### Stated goal
Please put the listing below into a Markdown table with two columns, Row and Listing line, giving each nonblank line its own row and leaving out blank lines.

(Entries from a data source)
++++

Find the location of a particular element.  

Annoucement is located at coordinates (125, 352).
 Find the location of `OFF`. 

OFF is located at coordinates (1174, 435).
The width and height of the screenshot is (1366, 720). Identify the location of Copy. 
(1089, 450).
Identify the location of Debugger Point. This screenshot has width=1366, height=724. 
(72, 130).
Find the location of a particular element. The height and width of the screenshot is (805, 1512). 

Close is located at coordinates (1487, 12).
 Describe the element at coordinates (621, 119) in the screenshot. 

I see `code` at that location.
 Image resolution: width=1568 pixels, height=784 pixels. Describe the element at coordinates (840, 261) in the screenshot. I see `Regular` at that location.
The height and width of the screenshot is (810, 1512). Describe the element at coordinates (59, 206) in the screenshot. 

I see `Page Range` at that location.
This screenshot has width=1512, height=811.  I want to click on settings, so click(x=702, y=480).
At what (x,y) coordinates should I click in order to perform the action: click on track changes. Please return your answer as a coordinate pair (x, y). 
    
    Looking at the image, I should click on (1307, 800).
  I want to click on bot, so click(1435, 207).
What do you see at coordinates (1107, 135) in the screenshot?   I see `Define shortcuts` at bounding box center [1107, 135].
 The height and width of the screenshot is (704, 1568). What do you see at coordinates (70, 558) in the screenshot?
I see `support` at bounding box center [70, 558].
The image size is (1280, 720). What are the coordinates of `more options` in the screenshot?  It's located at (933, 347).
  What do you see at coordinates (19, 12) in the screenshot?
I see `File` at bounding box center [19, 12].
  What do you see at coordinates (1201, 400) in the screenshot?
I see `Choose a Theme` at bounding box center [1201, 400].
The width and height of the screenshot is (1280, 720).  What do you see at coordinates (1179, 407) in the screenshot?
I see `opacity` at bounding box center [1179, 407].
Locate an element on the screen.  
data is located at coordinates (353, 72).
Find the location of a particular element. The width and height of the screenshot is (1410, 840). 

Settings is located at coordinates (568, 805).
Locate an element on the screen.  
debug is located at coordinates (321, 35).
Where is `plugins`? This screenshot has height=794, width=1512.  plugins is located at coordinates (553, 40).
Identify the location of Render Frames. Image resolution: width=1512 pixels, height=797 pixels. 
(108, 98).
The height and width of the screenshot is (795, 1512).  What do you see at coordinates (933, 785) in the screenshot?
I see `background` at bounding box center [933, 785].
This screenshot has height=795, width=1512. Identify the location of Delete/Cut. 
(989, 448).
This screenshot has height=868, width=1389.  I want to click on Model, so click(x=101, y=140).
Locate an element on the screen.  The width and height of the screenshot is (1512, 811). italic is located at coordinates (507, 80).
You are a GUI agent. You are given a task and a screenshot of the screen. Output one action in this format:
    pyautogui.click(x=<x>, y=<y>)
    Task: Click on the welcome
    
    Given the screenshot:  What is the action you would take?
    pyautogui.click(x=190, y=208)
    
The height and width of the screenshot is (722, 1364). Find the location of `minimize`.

++++

### Answer for the task
| Row | Listing line |
|---|---|
| 1 | Find the location of a particular element.   |
| 2 | Annoucement is located at coordinates (125, 352). |
| 3 |  Find the location of `OFF`.  |
| 4 | OFF is located at coordinates (1174, 435). |
| 5 | The width and height of the screenshot is (1366, 720). Identify the location of Copy.  |
| 6 | (1089, 450). |
| 7 | Identify the location of Debugger Point. This screenshot has width=1366, height=724.  |
| 8 | (72, 130). |
| 9 | Find the location of a particular element. The height and width of the screenshot is (805, 1512).  |
| 10 | Close is located at coordinates (1487, 12). |
| 11 |  Describe the element at coordinates (621, 119) in the screenshot.  |
| 12 | I see `code` at that location. |
| 13 |  Image resolution: width=1568 pixels, height=784 pixels. Describe the element at coordinates (840, 261) in the screenshot. I see `Regular` at that location. |
| 14 | The height and width of the screenshot is (810, 1512). Describe the element at coordinates (59, 206) in the screenshot.  |
| 15 | I see `Page Range` at that location. |
| 16 | This screenshot has width=1512, height=811.  I want to click on settings, so click(x=702, y=480). |
| 17 | At what (x,y) coordinates should I click in order to perform the action: click on track changes. Please return your answer as a coordinate pair (x, y).  |
| 18 |     Looking at the image, I should click on (1307, 800). |
| 19 |   I want to click on bot, so click(1435, 207). |
| 20 | What do you see at coordinates (1107, 135) in the screenshot?   I see `Define shortcuts` at bounding box center [1107, 135]. |
| 21 |  The height and width of the screenshot is (704, 1568). What do you see at coordinates (70, 558) in the screenshot? |
| 22 | I see `support` at bounding box center [70, 558]. |
| 23 | The image size is (1280, 720). What are the coordinates of `more options` in the screenshot?  It's located at (933, 347). |
| 24 |   What do you see at coordinates (19, 12) in the screenshot? |
| 25 | I see `File` at bounding box center [19, 12]. |
| 26 |   What do you see at coordinates (1201, 400) in the screenshot? |
| 27 | I see `Choose a Theme` at bounding box center [1201, 400]. |
| 28 | The width and height of the screenshot is (1280, 720).  What do you see at coordinates (1179, 407) in the screenshot? |
| 29 | I see `opacity` at bounding box center [1179, 407]. |
| 30 | Locate an element on the screen.   |
| 31 | data is located at coordinates (353, 72). |
| 32 | Find the location of a particular element. The width and height of the screenshot is (1410, 840).  |
| 33 | Settings is located at coordinates (568, 805). |
| 34 | Locate an element on the screen.   |
| 35 | debug is located at coordinates (321, 35). |
| 36 | Where is `plugins`? This screenshot has height=794, width=1512.  plugins is located at coordinates (553, 40). |
| 37 | Identify the location of Render Frames. Image resolution: width=1512 pixels, height=797 pixels.  |
| 38 | (108, 98). |
| 39 | The height and width of the screenshot is (795, 1512).  What do you see at coordinates (933, 785) in the screenshot? |
| 40 | I see `background` at bounding box center [933, 785]. |
| 41 | This screenshot has height=795, width=1512. Identify the location of Delete/Cut.  |
| 42 | (989, 448). |
| 43 | This screenshot has height=868, width=1389.  I want to click on Model, so click(x=101, y=140). |
| 44 | Locate an element on the screen.  The width and height of the screenshot is (1512, 811). italic is located at coordinates (507, 80). |
| 45 | You are a GUI agent. You are given a task and a screenshot of the screen. Output one action in this format: |
| 46 |     pyautogui.click(x=<x>, y=<y>) |
| 47 |     Task: Click on the welcome |
| 48 |     Given the screenshot:  What is the action you would take? |
| 49 |     pyautogui.click(x=190, y=208) |
| 50 | The height and width of the screenshot is (722, 1364). Find the location of `minimize`. |